Ratcliffe defines rhetoric as "the study of how we use language and how language uses us."
This is a dynamic definition that brings to mind the constructive inter-subjectivity in the writings
of Schopenhauer, Husserl, Heidegger, and Sartre. I find the definition all the more appealing
since I maintain that language is historically constructed (Geertz), indigenous (Masolo), and
deeply indexical (Garfinkel). That is to say that language operates at the local level or within
what I term private spheres.[1]
Ratcliffe's definition also breathes life into Jean Baudrillard's concept of "passwords."
Baudrillard wrote that words are really passwords that perform as "passers or vehicles of ideas"
(xiii-xiv). I take these ideas to be not only the etymological heritage of the words, evolving out
of Wittgenstein's ancient city of language (Philosophical Investigations), but a record of
each word's migration to a specific private sphere as well as an element of the heritage
or history of the people who occupy the sphere. Wittgenstein has shown us that by selecting a
word we select a number of related ideas and meanings that have a "family resemblance" to that
word. If Baudrillard and Wittgenstein can be taken at their word (pun intended), then the
selection of a word, in speech or text, is a choice of a set of intrinsic ideas and relationships. A
choice of a word is made at the expense or exclusion of another word with its own set of intrinsic
ideas and relationships. In this sense the choice is an argument against the excluded word and its
set of intrinsic ideas and relationships. This being true then a case can be made that one cannot
use a word without employing rhetoric.
I do believe that rhetoric and language are inseparable. I believe that rhetoric is
leveraged in the everyday activities of all users of language. I believe the ethnomethodological
work of Schutz, Garfinkel, and Giddens[2] has provided a sufficient foundation for future work that will ferret out
complex hidden methodologies in the everyday and corresponding enculturation into the
processes that construct and validate practices of ethnophilosophy and ethnorhetoric.[3] But, Ratcliffe's point addresses the
hiding places of a formal rhetoric within other disciplines of academia (outside composition). I
do not want to suggest that the rhetoric embedded in everyday language (language as I have
described it in this paper) is the same thing as the study of what I have termed as formal rhetoric.

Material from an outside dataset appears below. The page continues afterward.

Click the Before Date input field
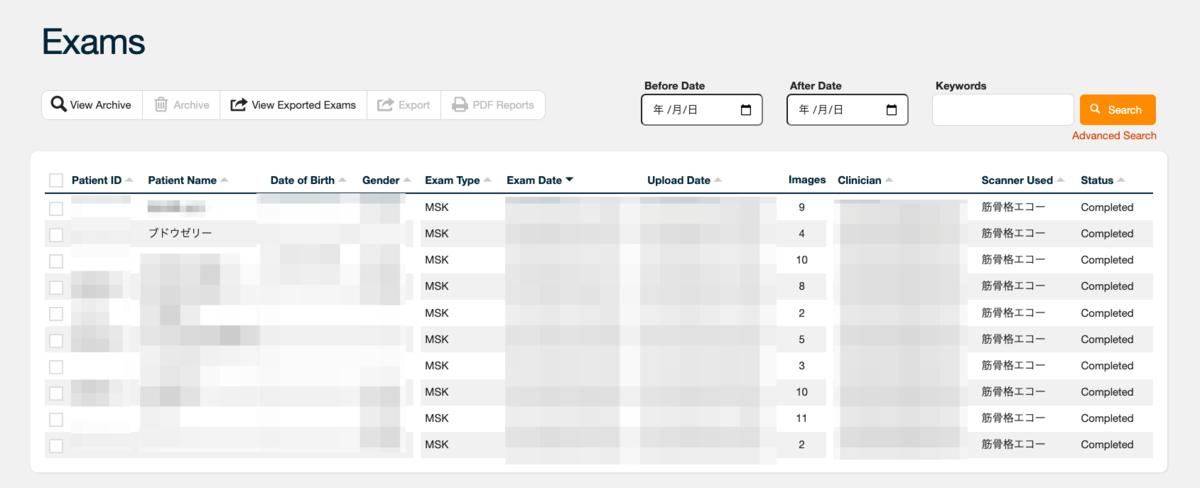[x=702, y=110]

However, I do want to argue for its inclusion as a valid methodology within private
spheres for constructing and validating truth. Specifically, I contend that the language that
is leverage in conversations, arguments, and statements among friends, in neighborhoods, at
work or church, in city or state, or in any one of a myriad of private spheres has its own
rules and standards and constructs a version of truth every bit as valid as that constructed within
our academic disciplines (disciplines themselves being private spheres). Towards the
end of finding formal rhetoric in the halls or texts of academia I think it is imperative to include
some of the historical elements of rhetoric in order to discover these aforementioned hiding
places. These elements include the study of technique and rules, argumentation (verbal and
written), epideictic oratory and writing, and persuasion.

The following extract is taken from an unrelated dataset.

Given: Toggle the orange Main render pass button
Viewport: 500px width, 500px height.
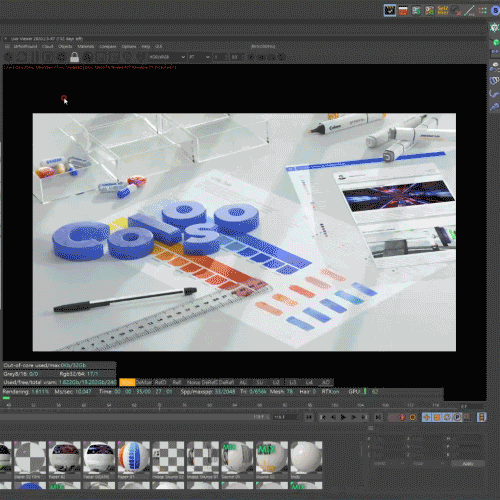Looking at the screenshot, I should (127, 382).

Hitting these elements (as topics) quickly, I can write unequivocally that rhetoric still
saturates academia. Technique and rules provide the underpinnings for discourse in the analytic
philosophy that seems to dominate so many philosophical programs throughout the country.
Argumentation is the foundation of Habermas' work in The Theory of Communicative Action,
Volume 1. According to Habermas, rhetoric, clad in the process of discovering "the
strongest argument," literally constructs (or, some may argue, reveals) truth. Additionally
Habermas puts argumentation front and center in his political and ethical theory. In sociology
and many other disciplines, the influence of Habermas is extensive and significant. I do
recognize the dominance of empiricist writings in the field of sociology; however, I believe that
as long as a discipline maintains a camp of faithful, and perhaps a bit rebellious, theorists, then
rhetoric will have a place to thrive. The teaching of epideictic oratory and persuasion has always
gone hand-in-hand. In fact it's still a vibrant practice at lecterns and pulpits in every part of the
country. From the Ivy League, which boasts of such speakers as the very electric Cornel West,
to seminaries and religious schools within private colleges that continue to teach eloquence and
reason in the pulpit, the artful speaker trained to lift some in praise and lower others in blame
remains a vibrant art form. Dr. West is also an excellent example of rational, rhythmic, epideictic
writing that pulsates with energy without sacrificing substance.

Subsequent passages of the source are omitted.